The task: Rewrite the items from the line with "Given: Click the search magnifier icon" through the line with "(x=634, y=483)", replacing "magnifier" with "magnifying glass" and keeping everything else the same.

Items from a pointing dataset:

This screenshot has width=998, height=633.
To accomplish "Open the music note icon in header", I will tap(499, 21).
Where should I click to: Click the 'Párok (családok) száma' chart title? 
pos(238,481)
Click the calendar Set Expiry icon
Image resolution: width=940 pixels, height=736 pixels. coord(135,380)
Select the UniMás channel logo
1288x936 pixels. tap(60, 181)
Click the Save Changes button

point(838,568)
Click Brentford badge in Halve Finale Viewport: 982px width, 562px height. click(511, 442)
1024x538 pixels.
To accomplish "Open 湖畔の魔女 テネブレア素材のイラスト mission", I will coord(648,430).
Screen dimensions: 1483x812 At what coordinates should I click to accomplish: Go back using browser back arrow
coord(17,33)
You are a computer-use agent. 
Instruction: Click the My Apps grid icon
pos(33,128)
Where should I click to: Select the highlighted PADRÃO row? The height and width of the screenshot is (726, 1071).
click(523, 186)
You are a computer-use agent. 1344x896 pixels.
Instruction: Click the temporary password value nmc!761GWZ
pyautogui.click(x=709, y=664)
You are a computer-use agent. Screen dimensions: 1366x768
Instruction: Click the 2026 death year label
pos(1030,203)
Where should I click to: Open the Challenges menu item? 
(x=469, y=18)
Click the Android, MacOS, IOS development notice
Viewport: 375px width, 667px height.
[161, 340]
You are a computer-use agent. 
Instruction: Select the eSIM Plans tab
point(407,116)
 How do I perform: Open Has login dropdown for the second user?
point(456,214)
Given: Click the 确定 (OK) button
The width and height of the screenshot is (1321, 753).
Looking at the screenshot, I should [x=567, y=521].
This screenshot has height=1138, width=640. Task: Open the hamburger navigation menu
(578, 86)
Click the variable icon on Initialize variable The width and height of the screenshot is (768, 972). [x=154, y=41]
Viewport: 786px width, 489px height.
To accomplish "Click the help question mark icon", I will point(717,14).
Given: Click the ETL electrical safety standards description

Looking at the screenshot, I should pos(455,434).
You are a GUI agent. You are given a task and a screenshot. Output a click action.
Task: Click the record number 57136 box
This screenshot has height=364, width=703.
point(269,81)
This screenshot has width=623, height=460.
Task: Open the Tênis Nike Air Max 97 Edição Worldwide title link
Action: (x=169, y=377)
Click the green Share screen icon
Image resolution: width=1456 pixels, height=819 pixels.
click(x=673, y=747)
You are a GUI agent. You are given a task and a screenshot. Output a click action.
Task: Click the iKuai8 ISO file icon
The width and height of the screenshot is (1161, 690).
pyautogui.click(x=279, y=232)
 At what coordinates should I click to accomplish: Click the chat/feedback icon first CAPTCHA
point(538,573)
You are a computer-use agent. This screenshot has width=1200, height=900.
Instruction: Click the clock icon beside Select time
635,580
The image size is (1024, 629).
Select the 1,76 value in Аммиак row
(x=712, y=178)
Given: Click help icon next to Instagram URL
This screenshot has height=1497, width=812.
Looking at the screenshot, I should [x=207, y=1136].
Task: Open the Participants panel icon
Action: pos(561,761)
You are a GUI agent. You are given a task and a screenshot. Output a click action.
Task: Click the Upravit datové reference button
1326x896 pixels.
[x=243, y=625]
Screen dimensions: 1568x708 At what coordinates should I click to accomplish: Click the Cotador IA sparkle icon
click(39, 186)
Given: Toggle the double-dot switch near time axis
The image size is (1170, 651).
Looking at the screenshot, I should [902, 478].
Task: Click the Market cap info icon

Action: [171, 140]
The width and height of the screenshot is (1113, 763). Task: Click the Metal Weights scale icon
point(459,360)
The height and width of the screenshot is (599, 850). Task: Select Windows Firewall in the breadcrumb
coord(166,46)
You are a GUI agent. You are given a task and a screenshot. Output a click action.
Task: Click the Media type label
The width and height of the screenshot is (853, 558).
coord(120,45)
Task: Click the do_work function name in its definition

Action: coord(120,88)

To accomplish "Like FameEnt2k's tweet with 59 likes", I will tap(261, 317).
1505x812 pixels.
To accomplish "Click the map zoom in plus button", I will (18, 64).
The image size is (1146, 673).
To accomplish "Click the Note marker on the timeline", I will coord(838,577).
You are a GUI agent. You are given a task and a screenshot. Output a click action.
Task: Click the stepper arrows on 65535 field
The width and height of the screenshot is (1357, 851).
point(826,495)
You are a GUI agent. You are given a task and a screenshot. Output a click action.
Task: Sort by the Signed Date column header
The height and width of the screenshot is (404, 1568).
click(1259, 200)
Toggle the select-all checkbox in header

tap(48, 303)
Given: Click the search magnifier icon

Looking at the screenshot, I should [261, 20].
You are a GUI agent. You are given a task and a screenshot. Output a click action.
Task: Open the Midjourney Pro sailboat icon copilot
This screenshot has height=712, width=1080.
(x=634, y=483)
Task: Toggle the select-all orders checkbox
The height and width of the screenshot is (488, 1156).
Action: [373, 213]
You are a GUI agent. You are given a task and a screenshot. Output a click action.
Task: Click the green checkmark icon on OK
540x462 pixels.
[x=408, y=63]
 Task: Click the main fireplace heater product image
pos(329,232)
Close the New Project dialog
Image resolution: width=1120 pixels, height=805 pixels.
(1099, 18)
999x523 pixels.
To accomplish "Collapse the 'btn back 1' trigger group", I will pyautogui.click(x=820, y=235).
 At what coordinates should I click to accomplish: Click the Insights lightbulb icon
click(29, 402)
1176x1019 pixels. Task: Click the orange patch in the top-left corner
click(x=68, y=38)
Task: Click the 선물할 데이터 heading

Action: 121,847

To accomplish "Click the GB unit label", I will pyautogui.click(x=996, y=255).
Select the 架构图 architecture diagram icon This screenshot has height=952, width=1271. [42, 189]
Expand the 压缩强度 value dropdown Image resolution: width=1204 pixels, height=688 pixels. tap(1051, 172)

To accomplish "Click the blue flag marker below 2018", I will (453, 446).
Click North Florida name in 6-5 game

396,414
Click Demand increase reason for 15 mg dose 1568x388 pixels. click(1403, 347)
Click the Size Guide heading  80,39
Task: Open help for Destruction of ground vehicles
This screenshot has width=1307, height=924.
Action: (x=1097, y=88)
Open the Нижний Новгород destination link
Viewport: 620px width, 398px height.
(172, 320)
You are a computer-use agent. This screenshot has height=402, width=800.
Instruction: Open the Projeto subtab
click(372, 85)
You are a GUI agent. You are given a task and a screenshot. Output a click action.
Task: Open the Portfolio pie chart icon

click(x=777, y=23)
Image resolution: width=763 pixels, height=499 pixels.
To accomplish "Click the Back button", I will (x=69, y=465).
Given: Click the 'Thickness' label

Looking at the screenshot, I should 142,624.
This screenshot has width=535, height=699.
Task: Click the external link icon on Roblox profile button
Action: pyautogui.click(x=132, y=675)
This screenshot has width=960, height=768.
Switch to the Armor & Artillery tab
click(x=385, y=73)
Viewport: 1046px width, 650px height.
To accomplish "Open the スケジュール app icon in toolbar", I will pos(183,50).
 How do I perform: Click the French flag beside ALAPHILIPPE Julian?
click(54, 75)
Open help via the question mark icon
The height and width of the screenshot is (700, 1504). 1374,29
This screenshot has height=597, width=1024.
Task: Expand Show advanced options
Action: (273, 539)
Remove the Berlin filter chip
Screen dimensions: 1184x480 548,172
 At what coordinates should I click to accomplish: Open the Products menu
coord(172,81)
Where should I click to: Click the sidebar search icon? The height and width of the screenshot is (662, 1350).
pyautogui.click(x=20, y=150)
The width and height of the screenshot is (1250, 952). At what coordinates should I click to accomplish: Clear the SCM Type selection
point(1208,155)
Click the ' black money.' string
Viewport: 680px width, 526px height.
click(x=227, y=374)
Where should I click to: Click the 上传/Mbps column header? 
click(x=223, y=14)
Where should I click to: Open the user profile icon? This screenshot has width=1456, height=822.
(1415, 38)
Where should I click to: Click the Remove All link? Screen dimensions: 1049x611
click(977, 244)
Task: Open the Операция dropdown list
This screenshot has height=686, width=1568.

Correct response:
Given: Click the search magnifying glass icon

Looking at the screenshot, I should [261, 20].
You are a GUI agent. You are given a task and a screenshot. Output a click action.
Task: Open the Midjourney Pro sailboat icon copilot
This screenshot has height=712, width=1080.
(x=634, y=483)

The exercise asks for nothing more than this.